TASK OBJECTIVE - What appears from the first line of the data below through the line containing "Insert a hyperlink", both included, should be copied exactly, and nothing else.

Stored data entries:
────────
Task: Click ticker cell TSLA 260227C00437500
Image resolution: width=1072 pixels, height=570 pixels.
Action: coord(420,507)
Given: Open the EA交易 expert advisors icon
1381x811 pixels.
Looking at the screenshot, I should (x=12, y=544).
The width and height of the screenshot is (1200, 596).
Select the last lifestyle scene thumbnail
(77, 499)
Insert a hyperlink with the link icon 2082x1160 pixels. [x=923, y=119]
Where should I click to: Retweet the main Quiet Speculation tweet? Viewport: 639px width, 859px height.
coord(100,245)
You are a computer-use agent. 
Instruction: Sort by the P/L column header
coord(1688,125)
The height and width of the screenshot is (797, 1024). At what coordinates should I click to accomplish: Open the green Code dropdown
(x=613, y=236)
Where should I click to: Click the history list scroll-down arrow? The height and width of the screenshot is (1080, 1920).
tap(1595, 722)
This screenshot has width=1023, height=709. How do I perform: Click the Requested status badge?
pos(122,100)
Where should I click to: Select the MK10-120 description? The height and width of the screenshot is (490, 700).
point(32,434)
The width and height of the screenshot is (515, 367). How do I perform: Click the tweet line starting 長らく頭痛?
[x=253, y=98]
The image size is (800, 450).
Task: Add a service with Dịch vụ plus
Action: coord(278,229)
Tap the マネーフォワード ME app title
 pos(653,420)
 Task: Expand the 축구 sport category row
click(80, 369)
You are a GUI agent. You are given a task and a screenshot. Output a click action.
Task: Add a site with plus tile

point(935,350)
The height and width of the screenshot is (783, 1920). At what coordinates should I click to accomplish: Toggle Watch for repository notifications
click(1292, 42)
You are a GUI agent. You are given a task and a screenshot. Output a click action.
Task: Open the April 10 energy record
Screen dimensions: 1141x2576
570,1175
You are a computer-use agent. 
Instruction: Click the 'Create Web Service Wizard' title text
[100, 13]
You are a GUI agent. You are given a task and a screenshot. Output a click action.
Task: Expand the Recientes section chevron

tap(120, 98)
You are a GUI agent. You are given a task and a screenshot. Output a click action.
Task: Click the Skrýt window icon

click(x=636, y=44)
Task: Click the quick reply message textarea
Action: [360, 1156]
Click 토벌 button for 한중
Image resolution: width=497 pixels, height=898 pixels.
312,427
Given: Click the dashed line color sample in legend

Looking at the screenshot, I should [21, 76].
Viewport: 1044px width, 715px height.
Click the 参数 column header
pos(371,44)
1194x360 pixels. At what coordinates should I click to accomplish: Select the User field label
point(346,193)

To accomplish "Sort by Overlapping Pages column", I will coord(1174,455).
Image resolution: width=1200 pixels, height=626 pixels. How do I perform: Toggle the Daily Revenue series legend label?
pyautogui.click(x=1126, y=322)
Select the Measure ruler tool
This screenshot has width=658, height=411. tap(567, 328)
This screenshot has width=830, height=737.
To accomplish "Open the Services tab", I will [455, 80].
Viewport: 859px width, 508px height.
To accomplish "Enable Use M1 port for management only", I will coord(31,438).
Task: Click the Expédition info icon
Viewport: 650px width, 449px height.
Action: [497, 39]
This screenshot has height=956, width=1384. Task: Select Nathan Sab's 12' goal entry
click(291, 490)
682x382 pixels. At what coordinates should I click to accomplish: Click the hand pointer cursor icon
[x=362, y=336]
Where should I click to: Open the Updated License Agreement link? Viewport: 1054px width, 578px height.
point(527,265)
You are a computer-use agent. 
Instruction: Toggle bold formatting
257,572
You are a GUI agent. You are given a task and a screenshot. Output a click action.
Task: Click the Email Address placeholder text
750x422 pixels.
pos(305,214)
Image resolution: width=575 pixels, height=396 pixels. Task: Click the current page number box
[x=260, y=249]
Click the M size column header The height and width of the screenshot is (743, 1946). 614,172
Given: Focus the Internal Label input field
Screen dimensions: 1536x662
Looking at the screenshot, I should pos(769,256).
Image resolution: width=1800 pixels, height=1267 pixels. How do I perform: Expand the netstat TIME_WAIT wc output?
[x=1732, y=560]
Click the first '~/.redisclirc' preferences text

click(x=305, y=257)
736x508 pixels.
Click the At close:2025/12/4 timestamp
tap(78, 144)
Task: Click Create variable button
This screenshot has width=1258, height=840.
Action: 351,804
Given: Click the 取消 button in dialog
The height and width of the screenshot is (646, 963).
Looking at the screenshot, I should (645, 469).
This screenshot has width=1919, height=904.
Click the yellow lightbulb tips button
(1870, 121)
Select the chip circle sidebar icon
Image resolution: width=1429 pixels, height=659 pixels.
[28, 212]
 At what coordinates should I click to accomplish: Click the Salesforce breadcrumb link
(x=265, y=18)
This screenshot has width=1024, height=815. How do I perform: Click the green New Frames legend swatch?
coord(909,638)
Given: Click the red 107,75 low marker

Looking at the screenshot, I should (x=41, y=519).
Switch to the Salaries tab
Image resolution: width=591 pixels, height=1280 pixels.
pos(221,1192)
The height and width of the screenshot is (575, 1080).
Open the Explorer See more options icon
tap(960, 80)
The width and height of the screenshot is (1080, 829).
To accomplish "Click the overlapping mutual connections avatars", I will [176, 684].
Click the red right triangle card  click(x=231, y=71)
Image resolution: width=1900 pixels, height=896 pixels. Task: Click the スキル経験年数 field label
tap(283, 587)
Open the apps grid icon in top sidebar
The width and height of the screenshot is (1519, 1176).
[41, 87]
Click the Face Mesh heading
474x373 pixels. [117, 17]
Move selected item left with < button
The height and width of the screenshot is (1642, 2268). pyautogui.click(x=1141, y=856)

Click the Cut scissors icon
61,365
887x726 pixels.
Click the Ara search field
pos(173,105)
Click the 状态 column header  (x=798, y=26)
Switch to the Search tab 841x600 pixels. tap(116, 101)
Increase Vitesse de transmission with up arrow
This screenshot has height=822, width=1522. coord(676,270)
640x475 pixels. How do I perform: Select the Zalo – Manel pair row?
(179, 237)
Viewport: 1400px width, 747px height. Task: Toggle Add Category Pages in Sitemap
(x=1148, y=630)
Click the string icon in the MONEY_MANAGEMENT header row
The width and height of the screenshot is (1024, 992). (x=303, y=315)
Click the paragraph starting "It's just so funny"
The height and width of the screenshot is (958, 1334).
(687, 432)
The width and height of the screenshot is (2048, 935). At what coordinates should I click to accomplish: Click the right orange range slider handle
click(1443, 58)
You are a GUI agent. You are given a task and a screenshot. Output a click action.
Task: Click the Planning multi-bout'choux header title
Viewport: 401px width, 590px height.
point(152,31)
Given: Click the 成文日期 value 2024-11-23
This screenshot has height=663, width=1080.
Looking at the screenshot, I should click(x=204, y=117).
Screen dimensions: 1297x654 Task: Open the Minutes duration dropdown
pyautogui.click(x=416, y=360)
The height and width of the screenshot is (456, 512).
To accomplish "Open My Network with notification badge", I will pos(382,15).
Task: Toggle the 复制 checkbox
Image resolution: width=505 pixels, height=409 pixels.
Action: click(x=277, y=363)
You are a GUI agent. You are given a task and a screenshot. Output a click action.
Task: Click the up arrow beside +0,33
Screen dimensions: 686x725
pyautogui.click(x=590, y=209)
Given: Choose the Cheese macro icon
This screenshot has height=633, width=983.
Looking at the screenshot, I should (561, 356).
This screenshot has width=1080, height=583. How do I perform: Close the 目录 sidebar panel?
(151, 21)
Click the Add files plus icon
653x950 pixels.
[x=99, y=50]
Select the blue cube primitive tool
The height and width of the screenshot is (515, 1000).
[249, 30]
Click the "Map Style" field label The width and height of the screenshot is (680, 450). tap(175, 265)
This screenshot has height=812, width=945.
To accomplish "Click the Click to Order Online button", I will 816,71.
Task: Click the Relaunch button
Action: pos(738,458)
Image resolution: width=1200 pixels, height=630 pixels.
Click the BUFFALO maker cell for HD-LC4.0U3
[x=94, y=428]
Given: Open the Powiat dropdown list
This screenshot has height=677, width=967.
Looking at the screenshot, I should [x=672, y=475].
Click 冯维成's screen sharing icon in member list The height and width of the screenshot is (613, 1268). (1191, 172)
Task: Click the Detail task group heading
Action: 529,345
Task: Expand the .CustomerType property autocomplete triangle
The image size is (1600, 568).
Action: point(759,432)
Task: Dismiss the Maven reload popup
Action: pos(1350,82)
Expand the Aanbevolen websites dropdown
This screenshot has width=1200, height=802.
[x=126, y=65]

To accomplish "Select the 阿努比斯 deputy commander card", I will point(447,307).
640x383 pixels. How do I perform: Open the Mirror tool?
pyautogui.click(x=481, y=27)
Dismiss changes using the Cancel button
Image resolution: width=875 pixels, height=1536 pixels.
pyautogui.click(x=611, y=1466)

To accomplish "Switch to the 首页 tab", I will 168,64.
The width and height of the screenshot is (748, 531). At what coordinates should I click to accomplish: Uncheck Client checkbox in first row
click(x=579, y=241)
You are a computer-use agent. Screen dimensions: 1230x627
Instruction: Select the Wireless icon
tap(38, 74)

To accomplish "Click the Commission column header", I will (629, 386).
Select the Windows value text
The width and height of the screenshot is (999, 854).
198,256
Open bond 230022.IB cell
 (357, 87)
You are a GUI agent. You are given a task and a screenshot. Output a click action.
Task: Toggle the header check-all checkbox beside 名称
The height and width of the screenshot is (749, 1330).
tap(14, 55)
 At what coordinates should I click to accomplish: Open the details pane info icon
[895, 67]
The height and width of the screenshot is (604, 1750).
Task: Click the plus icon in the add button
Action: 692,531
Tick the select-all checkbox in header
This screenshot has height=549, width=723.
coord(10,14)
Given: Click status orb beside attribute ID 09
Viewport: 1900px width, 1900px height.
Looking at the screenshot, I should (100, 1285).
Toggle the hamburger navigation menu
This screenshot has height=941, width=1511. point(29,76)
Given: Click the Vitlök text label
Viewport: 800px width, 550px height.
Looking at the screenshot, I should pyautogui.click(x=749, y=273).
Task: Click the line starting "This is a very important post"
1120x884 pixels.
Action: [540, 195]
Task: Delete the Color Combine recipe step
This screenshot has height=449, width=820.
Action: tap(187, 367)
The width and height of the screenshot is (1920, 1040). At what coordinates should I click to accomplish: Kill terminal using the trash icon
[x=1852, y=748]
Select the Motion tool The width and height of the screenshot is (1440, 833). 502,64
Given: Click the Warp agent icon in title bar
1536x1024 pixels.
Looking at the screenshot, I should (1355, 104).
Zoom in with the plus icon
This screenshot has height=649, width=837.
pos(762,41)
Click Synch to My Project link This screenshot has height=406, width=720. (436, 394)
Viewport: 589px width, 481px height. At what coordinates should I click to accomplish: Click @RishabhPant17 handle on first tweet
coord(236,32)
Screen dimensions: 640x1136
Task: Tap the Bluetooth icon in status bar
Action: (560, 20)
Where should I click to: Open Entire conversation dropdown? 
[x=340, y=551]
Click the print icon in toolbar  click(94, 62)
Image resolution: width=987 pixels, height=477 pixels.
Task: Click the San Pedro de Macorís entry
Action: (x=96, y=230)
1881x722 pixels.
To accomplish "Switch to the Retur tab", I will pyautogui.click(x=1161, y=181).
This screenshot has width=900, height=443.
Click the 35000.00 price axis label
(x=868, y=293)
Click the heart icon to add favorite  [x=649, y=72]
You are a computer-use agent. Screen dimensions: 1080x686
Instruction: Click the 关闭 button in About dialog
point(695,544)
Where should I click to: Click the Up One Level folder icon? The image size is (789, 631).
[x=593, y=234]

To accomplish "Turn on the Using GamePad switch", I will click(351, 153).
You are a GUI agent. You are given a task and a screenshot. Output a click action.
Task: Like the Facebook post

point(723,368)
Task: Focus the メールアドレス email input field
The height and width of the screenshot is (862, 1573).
────────
RESULT FOR THIS EXERCISE -
Task: Click ticker cell TSLA 260227C00437500
Image resolution: width=1072 pixels, height=570 pixels.
Action: coord(420,507)
Given: Open the EA交易 expert advisors icon
1381x811 pixels.
Looking at the screenshot, I should (x=12, y=544).
The width and height of the screenshot is (1200, 596).
Select the last lifestyle scene thumbnail
(77, 499)
Insert a hyperlink with the link icon 2082x1160 pixels. [x=923, y=119]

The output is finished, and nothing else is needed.